Auch das erste LCD-Display kam schon vor dem Patent von Schadt und Helfrich: Die Radio Corporation of America brachte bereits 1968 die erste Flüssigkristallanzeige auf den Markt, die aber auf einer anderen Technik basierte. Sie setzte zur Ansteuerung auf den Dynamic Scattering Mode, der sich im Gegensatz zu den TN-Zellen aber nicht durchsetzen konnte.
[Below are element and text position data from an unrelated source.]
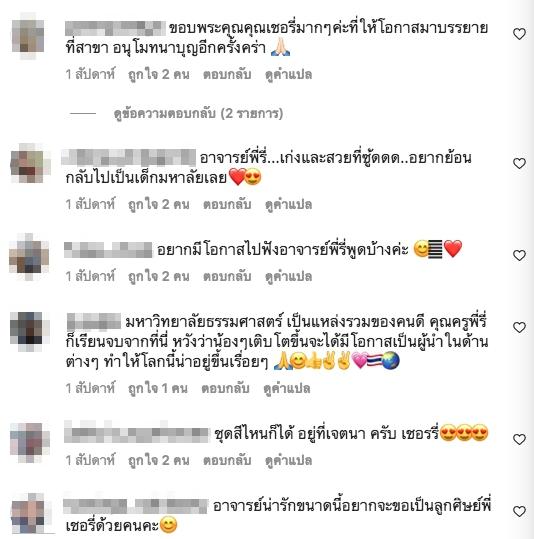Click ตอบกลับ under the ชุดสีไหนก็ได้ comment
Viewport: 534px width, 539px height.
(x=227, y=460)
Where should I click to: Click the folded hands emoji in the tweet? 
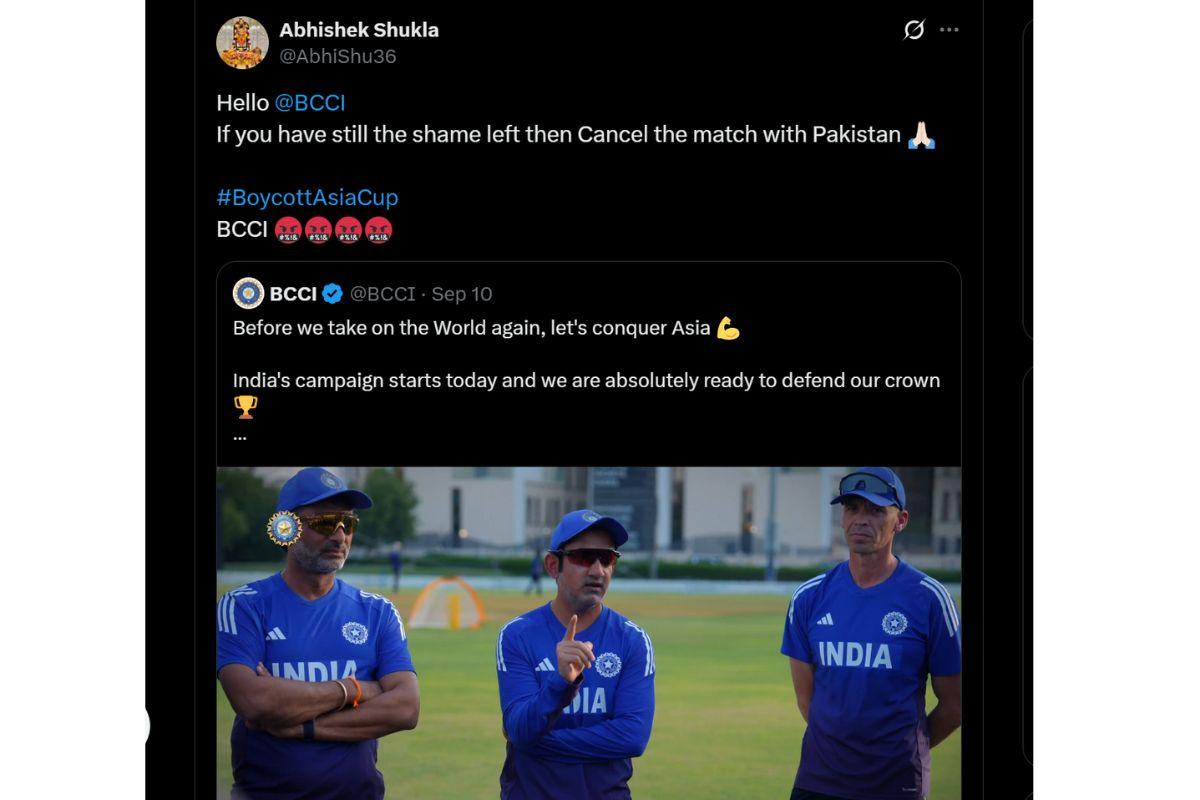pos(923,134)
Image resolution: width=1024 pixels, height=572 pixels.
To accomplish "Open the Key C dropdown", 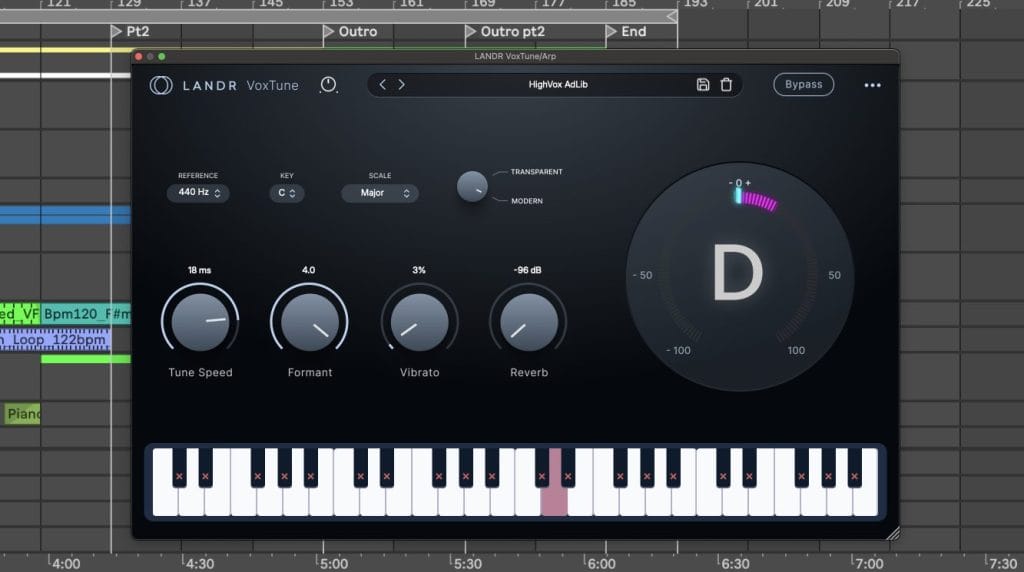I will click(287, 192).
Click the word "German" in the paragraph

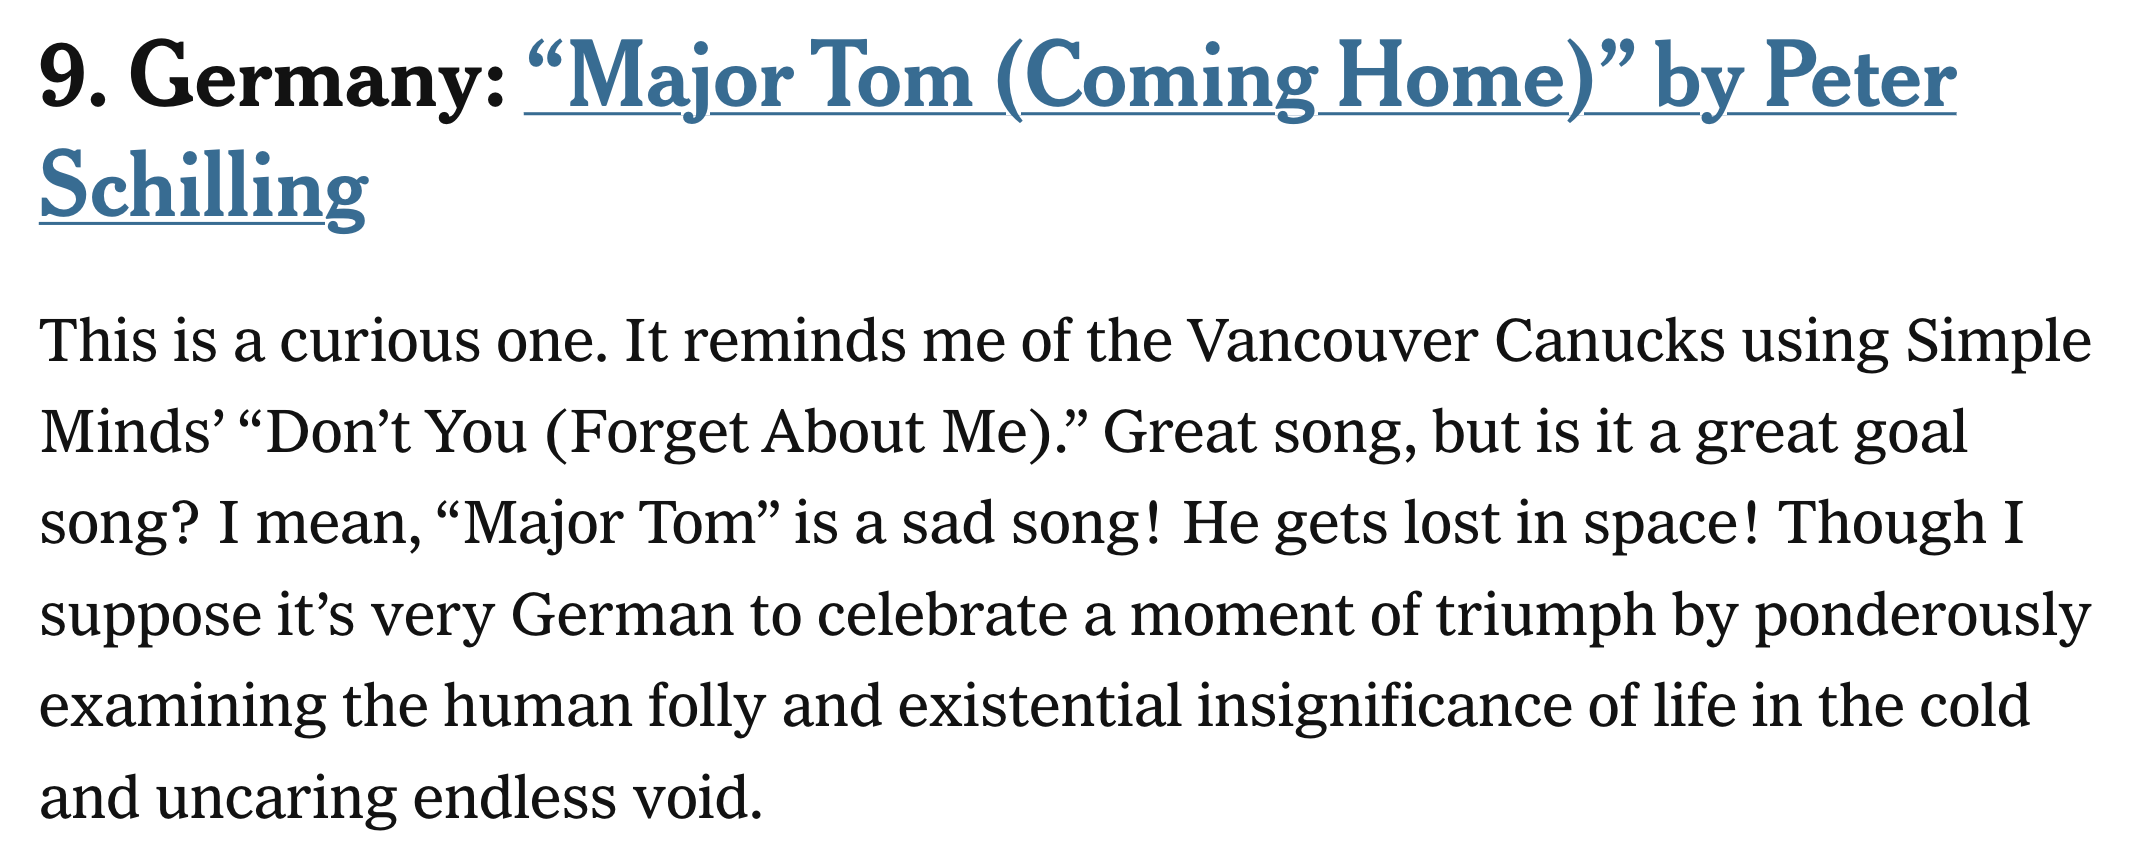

Doch auch mit der Erfindung der TN-Zelle waren noch nicht alle Probleme behoben: Mangels Hintergrundbeleuchtung waren die Displays zu kontrastarm und zudem aufgrund der damaligen Ansteuerungstechnik von Darstellungsfehlern geplagt. Bis TN-Displays wirklich marktreif wurden, und auch nicht mehr mit defekten (Sub-)Pixeln zu kämpfen hatten, vergingen Jahrzehnte. Der Siegeszug der LC-Displays verzögerte sich somit deutlich: Erst 2003 wurden in Deutschland mehr LCDs als Röhrenbildschirme verkauft.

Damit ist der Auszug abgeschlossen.